После полудня отправили на дноуглубительные. Бригадир торопил, Лысенко взвалил лопату на плечо, побрел навстречу солнцу. У крыльца фельдшерского пункта кого-то били — двое медбратьев из блатных, а человек лежит на земле. Бьют жестоко, остервенело. Перехватив лопату правой рукой, Лысенко с ней наперевес шагнул навстречу бойцам — опытный лагерник, он понимал, когда распорядок нарушается настолько, что не грех и вмешаться. С вохрой спорить себе дороже (недавно один кричал им «вы не советские люди» — ну и в карцере до сих пор, если вообще жив), а сукам окорот давать надо, иначе зарвутся вконец.
— Вы чего? — рявкнул он, и медбратья остановились, смотрят на него свирепо.
— Симулянт, — объяснил тот, который пониже ростом. — Из чичмеков, работать не хочет, ну мы и не возражаем, но чтобы лежать на больничке, надо болеть, вот он у нас сейчас и заболеет.
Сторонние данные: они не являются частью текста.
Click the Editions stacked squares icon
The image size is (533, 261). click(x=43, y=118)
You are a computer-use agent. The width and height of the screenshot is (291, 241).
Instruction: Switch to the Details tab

— Сейчас лопатой получишь, не шучу, — пообещал Лысенко. — Давай к себе, человека оставь в покое.
Который покрупнее, вдруг согласился:
— Пойдем, — за рукав увлек товарища на крыльцо, дверь скрипнула, закрылась за ними.
Бригадир что-то пробурчал сзади.
— Погоди, — Лысенко обернулся, показал жестом — я недолго, мол, — наклонился к избитому. Молодой восточный парень, лицо в крови, но руки-ноги целы, даже зубов выбитых не видно. В сознании. Коснулся лба — горячий, и от чего дрожит, неясно — от побоев или от лихорадки.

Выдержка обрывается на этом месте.